§ Consegne:
1/ Nel brano sul Cammino di Santiago si cita uno scrittore: chi è e da quale sua opera è tratta la citazione?
2/ Elenca tutte le cose di cui, secondo il brano sul Cammino di Santiago, sarà pieno il giorno che il pellegrino vivrà.
3/ Ricopia dal brano sul Cammino di Santiago il passo che comincia con "Santiago, dunque, luogo" e prosegue fino a "forza di affrontare.".

§ Brano proposto:
+++
Ci sono mille motivi che spingono a fare il Cammino di Santiago, forse tanti motivi quanti sono i pellegrini: chi lo fa per mantenere una promessa, chi per motivi religiosi, una grazia da chiedere o già ricevuta, chi per una sfida con se stesso. Tutti però lo considerano un momento di “distacco” dalla vita convulsa: ci si sveglia sapendo soltanto che quel giorno che si vivrà sarà importante perché pieno di emozioni, lacrime, conoscenza di sé, paure, sorrisi, stanchezza.

«Quello che ho fatto non ha nulla di straordinario, ma ero arrivata ad un punto in cui mi è parso necessario».

Santiago, dunque, luogo mistico e magico insieme. Una scuola di umiltà e semplicità e insieme un cammino di scoperta e accettazione di sé, che molti desidererebbero intraprendere, ma che pochi hanno la forza di affrontare.

«Non scordare che attaccare o fuggire -scrive il grande scrittore Paulo Coelho ne “Il cammino di Santiago”-, fanno parte dello scontro. Quello che non appartiene alla lotta è restare paralizzati dalla paura. Il buon combattimento è quello che viene intrapreso perché il nostro cuore lo chiede».

Come Giusi, che ha attaccato e vinto, camminando per un lungo tratto con se stessa.
+++
§ Dati raccolti:
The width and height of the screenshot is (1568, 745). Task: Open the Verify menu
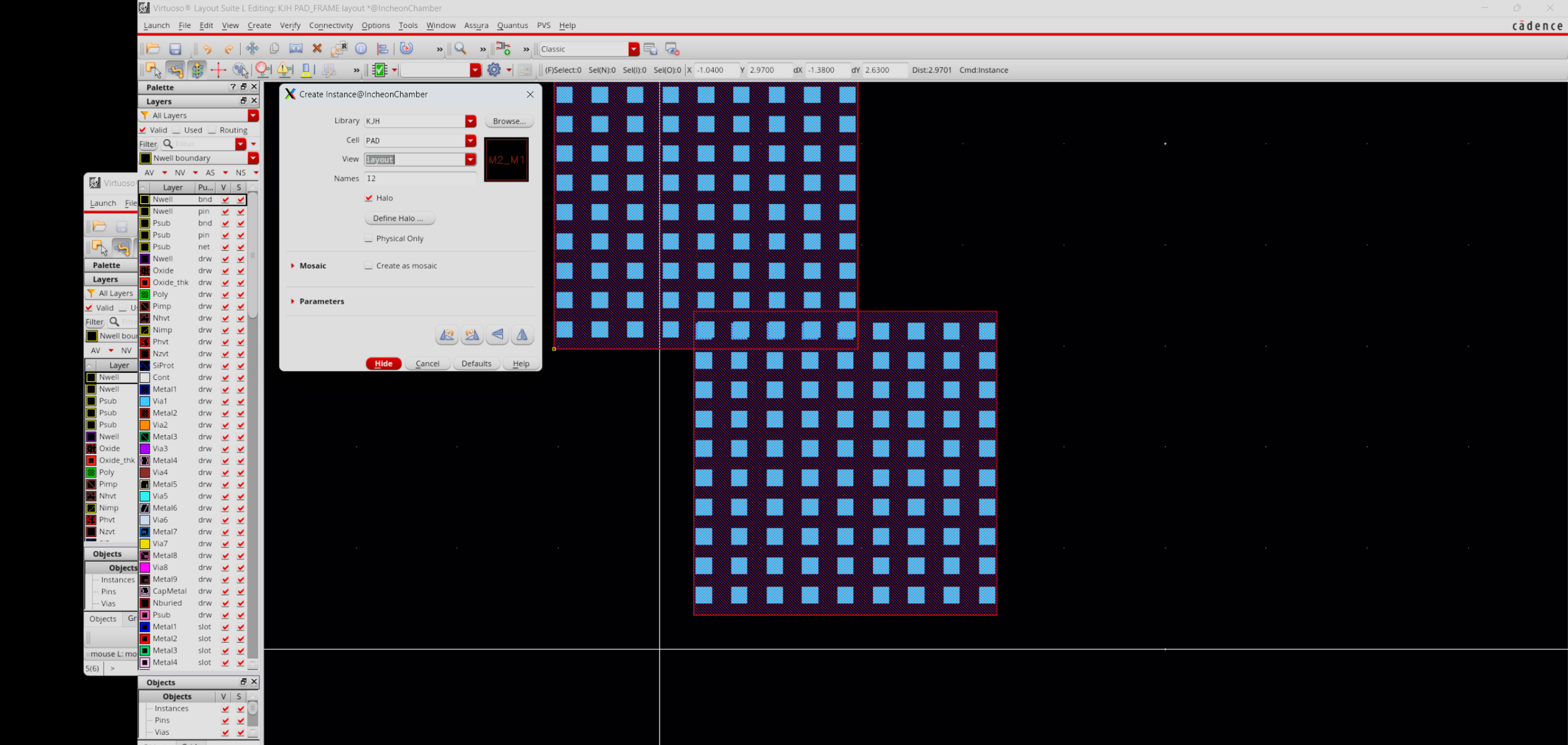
+++
§ Soluzioni degli esercizi:
1/ Paulo Coelho, da «Il cammino di Santiago».

2/ Emozioni, lacrime, conoscenza di sé, paure, sorrisi, stanchezza.

3/
Santiago, dunque, luogo mistico e magico insieme. Una scuola di umiltà e semplicità e insieme un cammino di scoperta e accettazione di sé, che molti desidererebbero intraprendere, ma che pochi hanno la forza di affrontare.